Collected data:
= = =

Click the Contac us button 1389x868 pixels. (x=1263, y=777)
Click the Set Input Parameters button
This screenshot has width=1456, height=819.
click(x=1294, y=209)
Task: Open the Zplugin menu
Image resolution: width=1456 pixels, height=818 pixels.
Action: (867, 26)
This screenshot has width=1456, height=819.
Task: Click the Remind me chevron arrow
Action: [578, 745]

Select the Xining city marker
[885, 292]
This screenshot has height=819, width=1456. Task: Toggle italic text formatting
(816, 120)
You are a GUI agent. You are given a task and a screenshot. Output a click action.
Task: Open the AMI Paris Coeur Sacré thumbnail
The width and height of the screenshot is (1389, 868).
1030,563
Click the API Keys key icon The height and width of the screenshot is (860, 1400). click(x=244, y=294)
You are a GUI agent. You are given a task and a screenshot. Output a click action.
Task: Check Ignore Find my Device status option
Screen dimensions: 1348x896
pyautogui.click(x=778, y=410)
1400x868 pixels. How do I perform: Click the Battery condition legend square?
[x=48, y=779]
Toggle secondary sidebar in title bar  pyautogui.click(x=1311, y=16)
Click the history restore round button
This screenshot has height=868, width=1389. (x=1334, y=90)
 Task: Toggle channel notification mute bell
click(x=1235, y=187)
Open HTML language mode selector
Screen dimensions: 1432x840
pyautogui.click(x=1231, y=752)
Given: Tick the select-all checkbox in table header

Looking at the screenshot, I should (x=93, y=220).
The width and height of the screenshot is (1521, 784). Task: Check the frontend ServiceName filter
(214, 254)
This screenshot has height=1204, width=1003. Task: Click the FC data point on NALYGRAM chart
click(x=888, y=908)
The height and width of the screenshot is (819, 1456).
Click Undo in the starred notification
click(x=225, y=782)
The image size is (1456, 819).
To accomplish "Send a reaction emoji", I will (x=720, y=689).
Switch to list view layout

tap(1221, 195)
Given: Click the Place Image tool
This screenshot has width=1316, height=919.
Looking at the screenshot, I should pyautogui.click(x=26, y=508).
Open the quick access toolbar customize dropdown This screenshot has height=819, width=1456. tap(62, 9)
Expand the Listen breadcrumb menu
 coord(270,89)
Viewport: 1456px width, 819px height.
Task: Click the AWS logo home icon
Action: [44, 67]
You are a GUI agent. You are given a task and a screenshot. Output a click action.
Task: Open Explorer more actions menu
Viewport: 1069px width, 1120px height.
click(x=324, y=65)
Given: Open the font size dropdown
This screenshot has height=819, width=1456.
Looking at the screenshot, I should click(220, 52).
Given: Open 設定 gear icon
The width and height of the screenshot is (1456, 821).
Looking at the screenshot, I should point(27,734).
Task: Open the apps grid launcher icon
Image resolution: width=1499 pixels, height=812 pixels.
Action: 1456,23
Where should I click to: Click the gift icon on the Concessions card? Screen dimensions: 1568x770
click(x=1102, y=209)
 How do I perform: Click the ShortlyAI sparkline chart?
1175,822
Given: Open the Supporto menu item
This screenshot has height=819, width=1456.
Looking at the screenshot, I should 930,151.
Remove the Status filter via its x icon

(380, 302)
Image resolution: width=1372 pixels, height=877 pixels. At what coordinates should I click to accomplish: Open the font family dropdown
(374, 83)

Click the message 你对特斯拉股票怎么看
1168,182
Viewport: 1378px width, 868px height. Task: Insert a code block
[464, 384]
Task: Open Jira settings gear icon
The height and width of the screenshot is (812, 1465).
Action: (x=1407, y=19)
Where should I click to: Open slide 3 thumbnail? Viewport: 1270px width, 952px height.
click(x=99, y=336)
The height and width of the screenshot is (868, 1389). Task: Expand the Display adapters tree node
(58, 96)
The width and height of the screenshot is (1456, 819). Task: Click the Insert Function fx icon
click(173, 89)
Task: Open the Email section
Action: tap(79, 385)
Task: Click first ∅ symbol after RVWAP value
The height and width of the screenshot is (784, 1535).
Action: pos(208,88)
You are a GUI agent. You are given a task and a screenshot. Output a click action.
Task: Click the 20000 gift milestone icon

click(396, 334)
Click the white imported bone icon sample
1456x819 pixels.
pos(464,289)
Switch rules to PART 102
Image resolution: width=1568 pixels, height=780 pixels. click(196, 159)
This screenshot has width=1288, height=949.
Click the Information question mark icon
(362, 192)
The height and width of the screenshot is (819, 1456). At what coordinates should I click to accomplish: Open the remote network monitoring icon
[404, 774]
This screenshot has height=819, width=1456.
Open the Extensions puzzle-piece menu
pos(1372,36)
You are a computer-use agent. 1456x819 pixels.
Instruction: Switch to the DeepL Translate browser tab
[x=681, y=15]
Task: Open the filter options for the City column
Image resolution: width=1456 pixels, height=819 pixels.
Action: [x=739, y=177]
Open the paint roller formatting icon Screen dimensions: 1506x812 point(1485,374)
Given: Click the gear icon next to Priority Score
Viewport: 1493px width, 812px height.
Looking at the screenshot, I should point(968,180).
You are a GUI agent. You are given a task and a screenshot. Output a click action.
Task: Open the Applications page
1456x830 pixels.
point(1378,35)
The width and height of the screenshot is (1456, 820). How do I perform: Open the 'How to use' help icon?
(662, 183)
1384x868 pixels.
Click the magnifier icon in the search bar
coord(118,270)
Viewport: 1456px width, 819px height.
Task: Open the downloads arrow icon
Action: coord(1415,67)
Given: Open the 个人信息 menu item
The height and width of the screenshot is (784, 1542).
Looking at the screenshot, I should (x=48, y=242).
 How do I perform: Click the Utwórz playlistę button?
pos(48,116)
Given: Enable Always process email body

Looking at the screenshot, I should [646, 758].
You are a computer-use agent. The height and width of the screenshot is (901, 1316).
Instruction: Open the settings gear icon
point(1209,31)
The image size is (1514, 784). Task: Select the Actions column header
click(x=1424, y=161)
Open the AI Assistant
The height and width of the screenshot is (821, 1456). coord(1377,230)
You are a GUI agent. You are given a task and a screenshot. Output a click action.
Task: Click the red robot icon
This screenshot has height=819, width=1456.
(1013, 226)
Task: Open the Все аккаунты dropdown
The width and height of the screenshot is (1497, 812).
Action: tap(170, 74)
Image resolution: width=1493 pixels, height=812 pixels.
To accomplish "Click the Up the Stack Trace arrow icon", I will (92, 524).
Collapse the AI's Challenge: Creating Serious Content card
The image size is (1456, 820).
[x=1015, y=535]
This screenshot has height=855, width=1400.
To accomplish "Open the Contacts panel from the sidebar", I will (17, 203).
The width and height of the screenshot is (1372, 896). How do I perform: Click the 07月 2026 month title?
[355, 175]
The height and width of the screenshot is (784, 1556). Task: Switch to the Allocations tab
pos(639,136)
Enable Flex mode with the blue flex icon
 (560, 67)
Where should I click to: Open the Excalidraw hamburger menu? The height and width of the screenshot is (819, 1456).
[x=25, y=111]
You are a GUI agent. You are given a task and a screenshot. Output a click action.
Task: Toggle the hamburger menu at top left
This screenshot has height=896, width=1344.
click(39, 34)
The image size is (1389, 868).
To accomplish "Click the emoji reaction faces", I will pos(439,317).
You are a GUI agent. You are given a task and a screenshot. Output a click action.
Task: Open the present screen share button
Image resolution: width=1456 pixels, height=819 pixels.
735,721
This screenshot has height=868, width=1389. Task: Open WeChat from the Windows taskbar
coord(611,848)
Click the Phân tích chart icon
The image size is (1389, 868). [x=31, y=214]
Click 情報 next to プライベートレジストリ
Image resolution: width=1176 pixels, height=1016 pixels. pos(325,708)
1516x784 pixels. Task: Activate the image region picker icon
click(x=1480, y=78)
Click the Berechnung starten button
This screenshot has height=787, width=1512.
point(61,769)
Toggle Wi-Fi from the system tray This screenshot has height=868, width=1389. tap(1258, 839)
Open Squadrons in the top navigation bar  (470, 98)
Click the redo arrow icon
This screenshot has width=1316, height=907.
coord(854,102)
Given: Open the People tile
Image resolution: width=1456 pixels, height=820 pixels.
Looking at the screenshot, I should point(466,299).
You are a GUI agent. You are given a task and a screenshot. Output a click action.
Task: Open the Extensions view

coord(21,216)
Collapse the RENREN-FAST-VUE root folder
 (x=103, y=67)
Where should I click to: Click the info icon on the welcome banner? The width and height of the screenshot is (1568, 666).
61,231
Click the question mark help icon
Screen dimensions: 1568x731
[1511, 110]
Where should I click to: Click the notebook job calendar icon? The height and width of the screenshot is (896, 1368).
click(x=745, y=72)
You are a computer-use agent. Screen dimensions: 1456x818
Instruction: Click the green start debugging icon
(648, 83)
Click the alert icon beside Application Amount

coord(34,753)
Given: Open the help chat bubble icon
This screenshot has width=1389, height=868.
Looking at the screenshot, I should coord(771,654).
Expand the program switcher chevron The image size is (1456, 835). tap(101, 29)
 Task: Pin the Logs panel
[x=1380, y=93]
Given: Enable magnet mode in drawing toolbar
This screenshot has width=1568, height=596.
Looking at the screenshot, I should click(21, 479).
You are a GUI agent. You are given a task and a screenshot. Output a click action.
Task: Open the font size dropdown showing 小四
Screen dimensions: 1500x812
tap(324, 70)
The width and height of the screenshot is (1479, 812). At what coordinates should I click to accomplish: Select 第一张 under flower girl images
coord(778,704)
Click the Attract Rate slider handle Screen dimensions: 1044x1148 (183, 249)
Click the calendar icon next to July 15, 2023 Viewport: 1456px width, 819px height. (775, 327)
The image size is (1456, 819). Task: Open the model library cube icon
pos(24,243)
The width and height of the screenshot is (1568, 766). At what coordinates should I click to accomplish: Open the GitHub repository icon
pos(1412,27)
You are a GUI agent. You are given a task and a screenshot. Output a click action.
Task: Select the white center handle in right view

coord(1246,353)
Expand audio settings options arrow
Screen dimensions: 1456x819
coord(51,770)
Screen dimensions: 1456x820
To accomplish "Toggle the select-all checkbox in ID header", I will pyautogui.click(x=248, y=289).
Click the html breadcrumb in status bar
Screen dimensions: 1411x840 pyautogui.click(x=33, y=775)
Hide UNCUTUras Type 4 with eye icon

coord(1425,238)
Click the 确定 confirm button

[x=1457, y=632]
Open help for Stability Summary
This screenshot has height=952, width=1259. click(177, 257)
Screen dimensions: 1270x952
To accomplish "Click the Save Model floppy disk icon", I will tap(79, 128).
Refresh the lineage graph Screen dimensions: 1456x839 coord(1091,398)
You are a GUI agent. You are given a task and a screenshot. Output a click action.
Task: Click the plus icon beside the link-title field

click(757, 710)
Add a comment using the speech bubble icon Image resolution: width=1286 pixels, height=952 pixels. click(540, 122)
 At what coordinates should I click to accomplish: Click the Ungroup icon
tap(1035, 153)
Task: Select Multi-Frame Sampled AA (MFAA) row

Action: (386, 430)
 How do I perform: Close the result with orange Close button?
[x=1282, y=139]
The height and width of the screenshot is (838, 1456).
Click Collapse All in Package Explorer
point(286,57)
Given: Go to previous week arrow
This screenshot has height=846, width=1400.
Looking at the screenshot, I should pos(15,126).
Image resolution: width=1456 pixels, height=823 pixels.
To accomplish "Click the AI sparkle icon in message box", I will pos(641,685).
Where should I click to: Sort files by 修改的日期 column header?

= = =

• _What is expected_: Consider the entries above and return each line with the string "item".

• _Written solution_:
Given: Open the Supporto menu item
Given: Open the 个人信息 menu item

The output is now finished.